BD-PUBLICO
The BD-PUBLICO database (Base de Dados em Português eUropeu,
vocaBulário Largo, Independente do orador e fala
COntínua) was collected by INESC in the framework of an
European project (SPRACH), and a national project (PRAXIS XXI
Program), and with the collaboration of Instituto Superior
Técnico (IST) and the PÚBLICO newspaper.
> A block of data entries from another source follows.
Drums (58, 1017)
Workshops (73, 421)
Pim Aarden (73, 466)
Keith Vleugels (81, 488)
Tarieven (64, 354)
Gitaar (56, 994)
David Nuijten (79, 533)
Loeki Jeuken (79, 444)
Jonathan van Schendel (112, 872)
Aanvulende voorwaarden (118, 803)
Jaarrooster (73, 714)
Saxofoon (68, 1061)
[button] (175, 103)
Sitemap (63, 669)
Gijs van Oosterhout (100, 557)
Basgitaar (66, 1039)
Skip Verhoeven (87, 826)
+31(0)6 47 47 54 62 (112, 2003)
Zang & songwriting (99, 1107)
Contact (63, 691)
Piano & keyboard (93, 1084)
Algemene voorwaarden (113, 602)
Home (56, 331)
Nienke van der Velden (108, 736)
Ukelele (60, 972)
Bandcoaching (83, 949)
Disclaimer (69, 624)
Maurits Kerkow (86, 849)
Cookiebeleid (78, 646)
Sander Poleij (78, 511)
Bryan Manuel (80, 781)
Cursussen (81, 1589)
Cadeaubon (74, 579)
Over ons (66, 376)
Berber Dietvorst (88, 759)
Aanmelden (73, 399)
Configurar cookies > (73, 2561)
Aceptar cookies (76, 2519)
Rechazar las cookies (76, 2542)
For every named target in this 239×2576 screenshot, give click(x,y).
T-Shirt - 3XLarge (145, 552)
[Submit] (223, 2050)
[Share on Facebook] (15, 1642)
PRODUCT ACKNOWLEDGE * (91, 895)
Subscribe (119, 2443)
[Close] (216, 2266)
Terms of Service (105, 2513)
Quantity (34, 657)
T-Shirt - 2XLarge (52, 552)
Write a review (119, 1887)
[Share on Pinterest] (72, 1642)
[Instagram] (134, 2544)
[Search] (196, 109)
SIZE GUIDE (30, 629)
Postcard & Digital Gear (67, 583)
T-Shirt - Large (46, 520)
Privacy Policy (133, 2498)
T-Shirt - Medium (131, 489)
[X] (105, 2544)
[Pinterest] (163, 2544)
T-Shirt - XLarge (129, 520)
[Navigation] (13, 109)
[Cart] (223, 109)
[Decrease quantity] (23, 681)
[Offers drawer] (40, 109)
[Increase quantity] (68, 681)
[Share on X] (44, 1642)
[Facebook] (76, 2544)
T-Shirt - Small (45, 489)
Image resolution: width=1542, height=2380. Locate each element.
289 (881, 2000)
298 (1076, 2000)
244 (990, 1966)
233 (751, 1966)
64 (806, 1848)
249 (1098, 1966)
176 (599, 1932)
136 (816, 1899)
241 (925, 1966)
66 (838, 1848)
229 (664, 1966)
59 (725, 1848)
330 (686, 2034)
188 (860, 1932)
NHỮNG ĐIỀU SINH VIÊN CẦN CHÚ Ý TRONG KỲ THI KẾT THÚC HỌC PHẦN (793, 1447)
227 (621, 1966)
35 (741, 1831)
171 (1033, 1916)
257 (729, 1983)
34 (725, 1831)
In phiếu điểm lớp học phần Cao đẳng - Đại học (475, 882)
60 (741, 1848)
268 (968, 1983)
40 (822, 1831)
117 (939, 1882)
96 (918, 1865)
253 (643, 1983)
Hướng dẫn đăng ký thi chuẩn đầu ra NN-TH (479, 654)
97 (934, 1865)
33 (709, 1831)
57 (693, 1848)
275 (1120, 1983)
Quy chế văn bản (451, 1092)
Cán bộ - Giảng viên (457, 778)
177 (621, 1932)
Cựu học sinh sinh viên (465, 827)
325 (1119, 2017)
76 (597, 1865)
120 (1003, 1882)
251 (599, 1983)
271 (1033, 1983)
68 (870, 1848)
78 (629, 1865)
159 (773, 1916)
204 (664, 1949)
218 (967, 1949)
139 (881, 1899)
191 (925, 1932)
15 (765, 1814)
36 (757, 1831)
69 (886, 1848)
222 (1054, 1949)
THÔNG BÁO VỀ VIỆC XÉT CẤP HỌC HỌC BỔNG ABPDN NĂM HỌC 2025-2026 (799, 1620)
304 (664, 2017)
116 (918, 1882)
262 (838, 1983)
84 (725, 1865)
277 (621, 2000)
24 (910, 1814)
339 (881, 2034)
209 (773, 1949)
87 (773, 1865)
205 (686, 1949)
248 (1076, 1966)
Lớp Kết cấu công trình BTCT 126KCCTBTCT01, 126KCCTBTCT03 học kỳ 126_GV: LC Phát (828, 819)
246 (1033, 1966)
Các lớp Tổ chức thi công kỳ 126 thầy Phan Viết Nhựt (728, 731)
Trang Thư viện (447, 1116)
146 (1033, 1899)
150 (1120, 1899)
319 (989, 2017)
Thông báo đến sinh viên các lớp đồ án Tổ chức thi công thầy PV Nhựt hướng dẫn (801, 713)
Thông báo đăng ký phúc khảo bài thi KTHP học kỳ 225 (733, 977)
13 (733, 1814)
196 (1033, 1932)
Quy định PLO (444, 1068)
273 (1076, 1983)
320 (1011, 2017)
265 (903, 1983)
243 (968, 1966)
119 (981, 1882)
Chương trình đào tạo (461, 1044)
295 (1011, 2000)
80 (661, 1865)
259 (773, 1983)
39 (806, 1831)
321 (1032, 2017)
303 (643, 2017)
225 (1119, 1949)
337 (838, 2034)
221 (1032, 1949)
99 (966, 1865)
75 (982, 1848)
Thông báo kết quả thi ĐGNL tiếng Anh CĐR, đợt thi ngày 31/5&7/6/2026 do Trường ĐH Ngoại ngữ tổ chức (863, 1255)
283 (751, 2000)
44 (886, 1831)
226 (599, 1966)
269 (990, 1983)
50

This corpus
aimed at the development of large vocabulary, speaker-independent
continuous speech recognition systems.
- Linguistic contents
The text material for the read sentences was extracted from the
Portuguese newspaper PÚBLICO, consisting of 6 months of news,
totalling 10M words and 156k different forms.
The corpus is based on 3 sets:
- Training set: 80 sentences plus 3 calibration sentences for each speaker.
- Development set: 40 sentences plus 15 speaker-adaptation
sentences per speaker.
- Evaluation set: 40 sentences plus 15 speaker-adaptation sentences
and 3 calibration sentences for each speaker.
Two vocabulary sizes: 5K and 20K (later recording phase)
- Number and type of speakers
Speaker selection was done among undergraduate and graduate students
from IST. Ages ranged between 19 and 28 and a broad coverage of accents
was obtained.
We recorded a total of 120 speakers with 100 for the training set (50
male and 50 female) and 20 speakers (10 male and 10 female) divided
equally in the 5K word sets (evaluation / development). Each recording
session resulted in approximately 15 minutes of speech.
- Data collection
The recordings were done in a sound proof room at INESC (Lisbon) using
a high quality microphone, directly to disc with 16kHz sampling
frequency.
- Annotation
A pronunciation lexicon with citation phonemic transcriptions for each
word was produced by hand-correcting the automatically generated
transcriptions.
- Packaging
The corpus material amounts to more than 2 Gb, and was packed into 4 CDROMs.